When you commenced your route, you were offered ‘start’ and ‘end’. The logical choice of course is ‘end’. If though you are not standing on the route, say you were a few hundred yards (or more) off - or maybe if your start point is behind you - and selected ‘end’, the device will do exactly what you have told it to do, complying with your preference settings. In other words, it will take you,
from wherever you are standing, to the end. Depending on your settings and, to a degree the choice of roads available, that may be along the roads you wanted to take or (as you have seen) maybe not.
Had you been standing on the route (just as you maybe were when you restarted the device later) then it is quite possible that the device would have routed you correctly. Or, from where you were standing at Banbury, the only way to get to your end destination, just happened to be along the magenta line of your plotted route shown in the first picture in post #10
There are lots of posts on the topic and the inevitable assorted websites. The simplest tip is:
A. You know where you will start from.
B. About a mile or so from there, place an announced
via point (ie a point you have told the device you must go through) on the road you want to go along.

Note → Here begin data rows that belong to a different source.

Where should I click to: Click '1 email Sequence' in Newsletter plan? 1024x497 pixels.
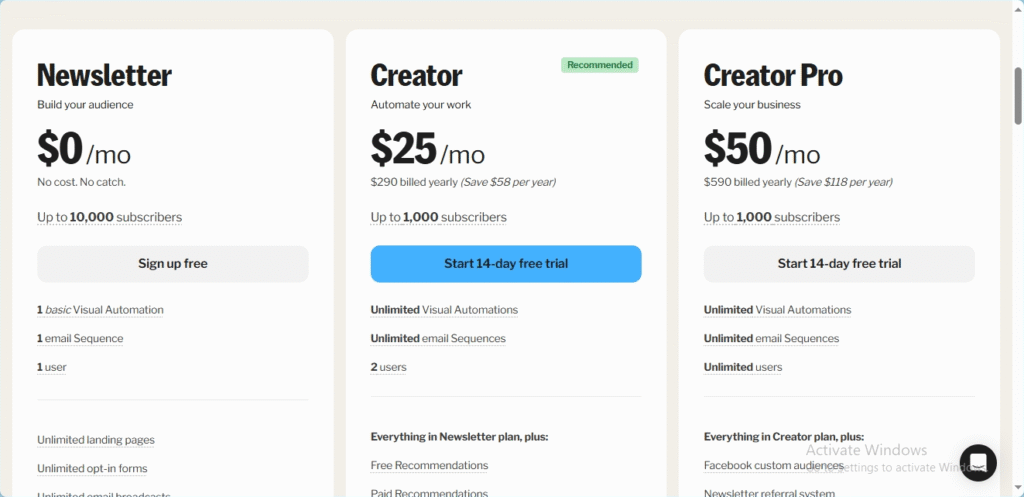click(x=80, y=338)
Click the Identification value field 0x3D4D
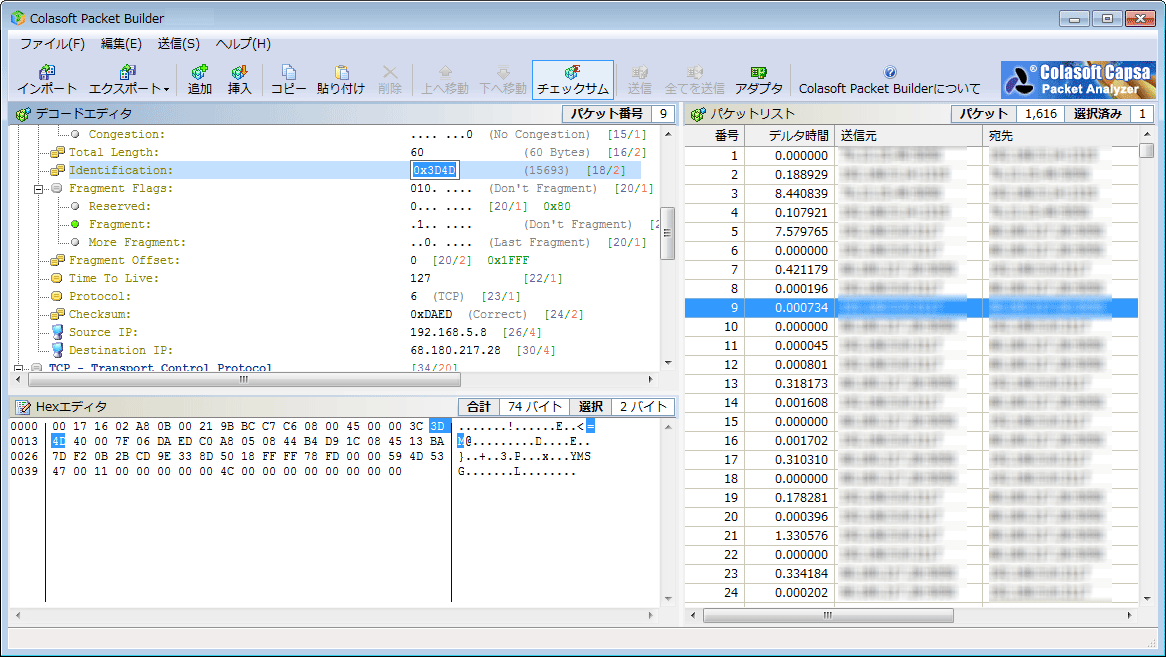Image resolution: width=1166 pixels, height=657 pixels. click(x=435, y=171)
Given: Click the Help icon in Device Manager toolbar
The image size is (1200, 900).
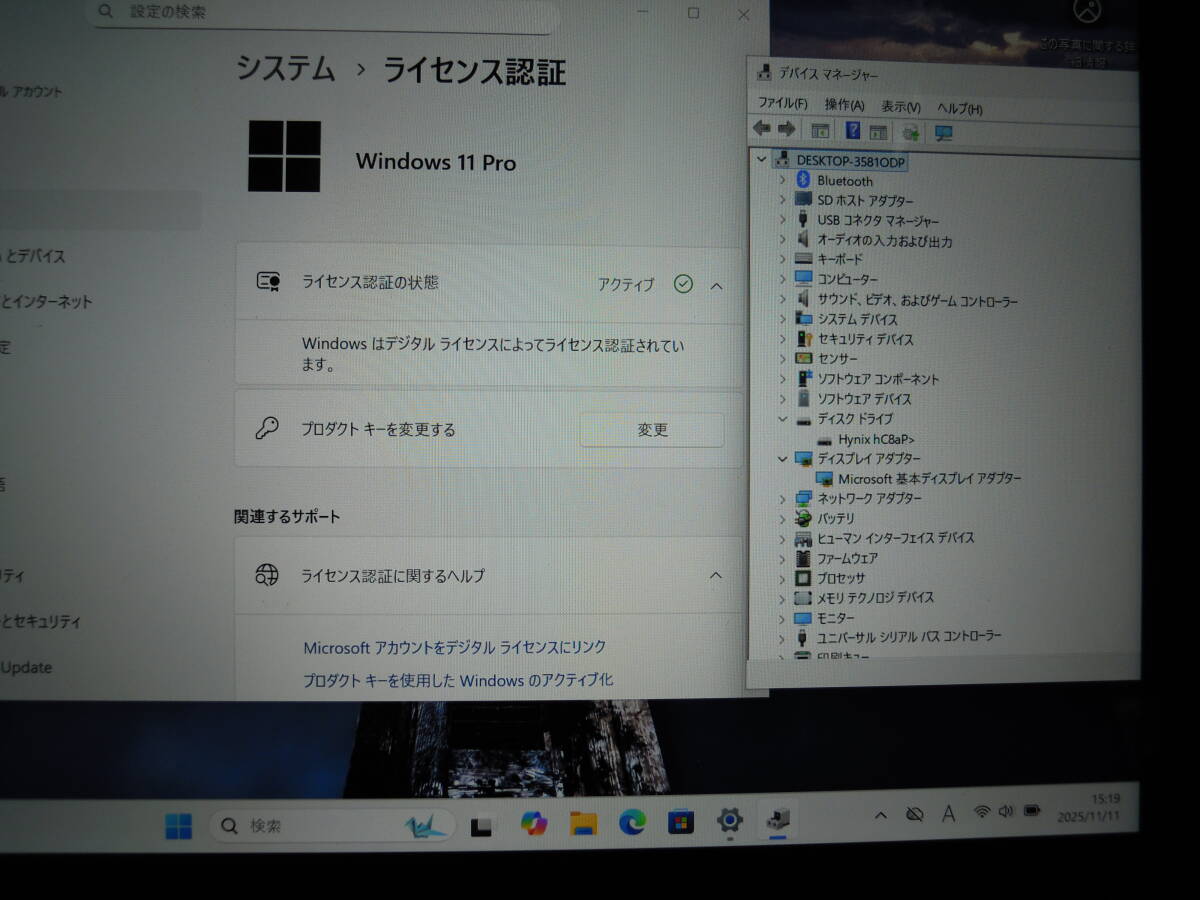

C. From there onwards, place the unannounced
shaping points, right through to the end point.
On start up you will then be offered:
Start, the via point and the end point. Three choices, not two. Choose the via point. The device will take you to the via point and automatically (with no more additional input from you) will run the route you created so lovingly, from there, right to the end.
There are other ways of course but this one is pretty simple and reliable.